WORK TO BE COMPLETED: Rewrite every line of the data below, replacing "Locate an element on the screen" with "Find an element on the screen" wherever it occurs and leaving everything else unchanged.

Stored items:

** start **

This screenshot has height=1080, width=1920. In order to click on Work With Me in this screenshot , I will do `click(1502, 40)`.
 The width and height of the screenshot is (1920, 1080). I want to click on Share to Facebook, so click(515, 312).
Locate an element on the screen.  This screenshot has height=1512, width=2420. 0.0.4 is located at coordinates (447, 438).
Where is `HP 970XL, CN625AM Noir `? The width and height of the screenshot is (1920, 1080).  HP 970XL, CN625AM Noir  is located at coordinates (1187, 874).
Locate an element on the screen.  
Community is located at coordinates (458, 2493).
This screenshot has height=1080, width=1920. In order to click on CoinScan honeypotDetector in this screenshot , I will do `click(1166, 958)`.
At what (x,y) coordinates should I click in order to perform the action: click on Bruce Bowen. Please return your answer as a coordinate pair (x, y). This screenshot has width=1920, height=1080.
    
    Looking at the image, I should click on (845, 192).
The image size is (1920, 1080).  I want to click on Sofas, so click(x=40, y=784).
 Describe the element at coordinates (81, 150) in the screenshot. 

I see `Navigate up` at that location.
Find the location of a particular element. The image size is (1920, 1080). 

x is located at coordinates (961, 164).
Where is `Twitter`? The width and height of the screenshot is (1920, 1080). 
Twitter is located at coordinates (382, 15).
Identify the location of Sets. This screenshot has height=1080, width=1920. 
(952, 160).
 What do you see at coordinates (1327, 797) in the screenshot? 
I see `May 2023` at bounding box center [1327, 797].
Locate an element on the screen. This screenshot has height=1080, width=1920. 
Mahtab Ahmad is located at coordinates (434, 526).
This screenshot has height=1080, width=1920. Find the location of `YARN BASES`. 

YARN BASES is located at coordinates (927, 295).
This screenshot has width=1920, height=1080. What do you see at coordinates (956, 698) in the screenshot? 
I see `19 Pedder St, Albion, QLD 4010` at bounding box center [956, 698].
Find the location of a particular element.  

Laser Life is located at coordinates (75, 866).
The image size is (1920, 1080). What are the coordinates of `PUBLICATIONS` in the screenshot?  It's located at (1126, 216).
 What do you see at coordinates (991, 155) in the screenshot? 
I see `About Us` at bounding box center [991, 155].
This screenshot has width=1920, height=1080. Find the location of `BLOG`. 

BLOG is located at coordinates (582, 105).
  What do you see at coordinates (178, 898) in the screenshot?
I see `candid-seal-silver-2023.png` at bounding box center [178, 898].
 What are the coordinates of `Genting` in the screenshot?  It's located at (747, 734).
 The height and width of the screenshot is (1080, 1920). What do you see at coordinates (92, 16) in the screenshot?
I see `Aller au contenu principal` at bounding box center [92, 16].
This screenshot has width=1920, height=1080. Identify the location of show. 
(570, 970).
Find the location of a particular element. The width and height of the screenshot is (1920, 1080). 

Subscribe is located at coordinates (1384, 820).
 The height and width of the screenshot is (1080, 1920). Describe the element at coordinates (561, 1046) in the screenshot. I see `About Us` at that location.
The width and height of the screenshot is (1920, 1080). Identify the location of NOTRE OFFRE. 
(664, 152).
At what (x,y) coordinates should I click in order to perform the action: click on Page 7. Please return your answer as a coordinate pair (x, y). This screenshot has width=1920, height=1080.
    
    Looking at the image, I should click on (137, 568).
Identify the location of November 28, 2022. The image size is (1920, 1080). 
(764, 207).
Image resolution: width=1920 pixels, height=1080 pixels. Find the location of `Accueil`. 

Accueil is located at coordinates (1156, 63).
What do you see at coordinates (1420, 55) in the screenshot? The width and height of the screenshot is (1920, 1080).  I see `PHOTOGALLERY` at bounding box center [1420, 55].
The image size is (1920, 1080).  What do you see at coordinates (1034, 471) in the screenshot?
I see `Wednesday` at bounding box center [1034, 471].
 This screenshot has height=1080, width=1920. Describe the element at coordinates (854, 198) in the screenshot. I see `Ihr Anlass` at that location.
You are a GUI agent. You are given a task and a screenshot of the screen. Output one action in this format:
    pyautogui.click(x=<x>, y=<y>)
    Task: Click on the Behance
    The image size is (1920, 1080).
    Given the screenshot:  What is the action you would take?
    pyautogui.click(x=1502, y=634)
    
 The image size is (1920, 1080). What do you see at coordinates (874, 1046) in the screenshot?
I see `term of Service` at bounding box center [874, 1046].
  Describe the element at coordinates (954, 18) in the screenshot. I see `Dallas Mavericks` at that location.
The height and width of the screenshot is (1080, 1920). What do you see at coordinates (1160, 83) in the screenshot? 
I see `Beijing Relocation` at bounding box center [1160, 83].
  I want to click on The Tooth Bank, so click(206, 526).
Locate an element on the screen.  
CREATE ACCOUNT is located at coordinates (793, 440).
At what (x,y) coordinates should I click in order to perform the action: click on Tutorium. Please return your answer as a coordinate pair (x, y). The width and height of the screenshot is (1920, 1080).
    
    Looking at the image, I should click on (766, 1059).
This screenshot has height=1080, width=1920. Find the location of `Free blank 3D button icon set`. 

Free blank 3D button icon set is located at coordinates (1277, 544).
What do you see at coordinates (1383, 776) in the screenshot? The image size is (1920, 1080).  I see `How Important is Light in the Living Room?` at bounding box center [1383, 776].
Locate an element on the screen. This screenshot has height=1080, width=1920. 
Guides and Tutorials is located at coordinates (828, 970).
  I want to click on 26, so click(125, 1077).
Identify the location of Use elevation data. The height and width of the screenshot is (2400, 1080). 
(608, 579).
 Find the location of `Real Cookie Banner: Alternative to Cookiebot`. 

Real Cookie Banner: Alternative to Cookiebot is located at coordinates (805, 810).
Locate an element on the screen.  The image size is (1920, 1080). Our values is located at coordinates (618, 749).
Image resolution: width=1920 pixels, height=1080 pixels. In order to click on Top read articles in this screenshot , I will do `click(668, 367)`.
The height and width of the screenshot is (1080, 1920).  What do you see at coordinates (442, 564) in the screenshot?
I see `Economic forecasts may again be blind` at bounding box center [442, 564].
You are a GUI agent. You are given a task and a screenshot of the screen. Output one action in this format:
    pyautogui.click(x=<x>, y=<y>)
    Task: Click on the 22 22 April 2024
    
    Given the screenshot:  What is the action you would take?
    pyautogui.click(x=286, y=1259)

** end **

RESULT:
This screenshot has height=1080, width=1920. In order to click on Work With Me in this screenshot , I will do `click(1502, 40)`.
 The width and height of the screenshot is (1920, 1080). I want to click on Share to Facebook, so click(515, 312).
Find an element on the screen.  This screenshot has height=1512, width=2420. 0.0.4 is located at coordinates (447, 438).
Where is `HP 970XL, CN625AM Noir `? The width and height of the screenshot is (1920, 1080).  HP 970XL, CN625AM Noir  is located at coordinates (1187, 874).
Find an element on the screen.  
Community is located at coordinates (458, 2493).
This screenshot has height=1080, width=1920. In order to click on CoinScan honeypotDetector in this screenshot , I will do `click(1166, 958)`.
At what (x,y) coordinates should I click in order to perform the action: click on Bruce Bowen. Please return your answer as a coordinate pair (x, y). This screenshot has width=1920, height=1080.
    
    Looking at the image, I should click on (845, 192).
The image size is (1920, 1080).  I want to click on Sofas, so click(x=40, y=784).
 Describe the element at coordinates (81, 150) in the screenshot. 

I see `Navigate up` at that location.
Find the location of a particular element. The image size is (1920, 1080). 

x is located at coordinates (961, 164).
Where is `Twitter`? The width and height of the screenshot is (1920, 1080). 
Twitter is located at coordinates (382, 15).
Identify the location of Sets. This screenshot has height=1080, width=1920. 
(952, 160).
 What do you see at coordinates (1327, 797) in the screenshot? 
I see `May 2023` at bounding box center [1327, 797].
Find an element on the screen. This screenshot has height=1080, width=1920. 
Mahtab Ahmad is located at coordinates (434, 526).
This screenshot has height=1080, width=1920. Find the location of `YARN BASES`. 

YARN BASES is located at coordinates (927, 295).
This screenshot has width=1920, height=1080. What do you see at coordinates (956, 698) in the screenshot? 
I see `19 Pedder St, Albion, QLD 4010` at bounding box center [956, 698].
Find the location of a particular element.  

Laser Life is located at coordinates (75, 866).
The image size is (1920, 1080). What are the coordinates of `PUBLICATIONS` in the screenshot?  It's located at (1126, 216).
 What do you see at coordinates (991, 155) in the screenshot? 
I see `About Us` at bounding box center [991, 155].
This screenshot has width=1920, height=1080. Find the location of `BLOG`. 

BLOG is located at coordinates (582, 105).
  What do you see at coordinates (178, 898) in the screenshot?
I see `candid-seal-silver-2023.png` at bounding box center [178, 898].
 What are the coordinates of `Genting` in the screenshot?  It's located at (747, 734).
 The height and width of the screenshot is (1080, 1920). What do you see at coordinates (92, 16) in the screenshot?
I see `Aller au contenu principal` at bounding box center [92, 16].
This screenshot has width=1920, height=1080. Identify the location of show. 
(570, 970).
Find the location of a particular element. The width and height of the screenshot is (1920, 1080). 

Subscribe is located at coordinates (1384, 820).
 The height and width of the screenshot is (1080, 1920). Describe the element at coordinates (561, 1046) in the screenshot. I see `About Us` at that location.
The width and height of the screenshot is (1920, 1080). Identify the location of NOTRE OFFRE. 
(664, 152).
At what (x,y) coordinates should I click in order to perform the action: click on Page 7. Please return your answer as a coordinate pair (x, y). This screenshot has width=1920, height=1080.
    
    Looking at the image, I should click on (137, 568).
Identify the location of November 28, 2022. The image size is (1920, 1080). 
(764, 207).
Image resolution: width=1920 pixels, height=1080 pixels. Find the location of `Accueil`. 

Accueil is located at coordinates (1156, 63).
What do you see at coordinates (1420, 55) in the screenshot? The width and height of the screenshot is (1920, 1080).  I see `PHOTOGALLERY` at bounding box center [1420, 55].
The image size is (1920, 1080).  What do you see at coordinates (1034, 471) in the screenshot?
I see `Wednesday` at bounding box center [1034, 471].
 This screenshot has height=1080, width=1920. Describe the element at coordinates (854, 198) in the screenshot. I see `Ihr Anlass` at that location.
You are a GUI agent. You are given a task and a screenshot of the screen. Output one action in this format:
    pyautogui.click(x=<x>, y=<y>)
    Task: Click on the Behance
    The image size is (1920, 1080).
    Given the screenshot:  What is the action you would take?
    pyautogui.click(x=1502, y=634)
    
 The image size is (1920, 1080). What do you see at coordinates (874, 1046) in the screenshot?
I see `term of Service` at bounding box center [874, 1046].
  Describe the element at coordinates (954, 18) in the screenshot. I see `Dallas Mavericks` at that location.
The height and width of the screenshot is (1080, 1920). What do you see at coordinates (1160, 83) in the screenshot? 
I see `Beijing Relocation` at bounding box center [1160, 83].
  I want to click on The Tooth Bank, so click(206, 526).
Find an element on the screen.  
CREATE ACCOUNT is located at coordinates (793, 440).
At what (x,y) coordinates should I click in order to perform the action: click on Tutorium. Please return your answer as a coordinate pair (x, y). The width and height of the screenshot is (1920, 1080).
    
    Looking at the image, I should click on (766, 1059).
This screenshot has height=1080, width=1920. Find the location of `Free blank 3D button icon set`. 

Free blank 3D button icon set is located at coordinates (1277, 544).
What do you see at coordinates (1383, 776) in the screenshot? The image size is (1920, 1080).  I see `How Important is Light in the Living Room?` at bounding box center [1383, 776].
Find an element on the screen. This screenshot has height=1080, width=1920. 
Guides and Tutorials is located at coordinates (828, 970).
  I want to click on 26, so click(125, 1077).
Identify the location of Use elevation data. The height and width of the screenshot is (2400, 1080). 
(608, 579).
 Find the location of `Real Cookie Banner: Alternative to Cookiebot`. 

Real Cookie Banner: Alternative to Cookiebot is located at coordinates (805, 810).
Find an element on the screen.  The image size is (1920, 1080). Our values is located at coordinates (618, 749).
Image resolution: width=1920 pixels, height=1080 pixels. In order to click on Top read articles in this screenshot , I will do `click(668, 367)`.
The height and width of the screenshot is (1080, 1920).  What do you see at coordinates (442, 564) in the screenshot?
I see `Economic forecasts may again be blind` at bounding box center [442, 564].
You are a GUI agent. You are given a task and a screenshot of the screen. Output one action in this format:
    pyautogui.click(x=<x>, y=<y>)
    Task: Click on the 22 22 April 2024
    
    Given the screenshot:  What is the action you would take?
    pyautogui.click(x=286, y=1259)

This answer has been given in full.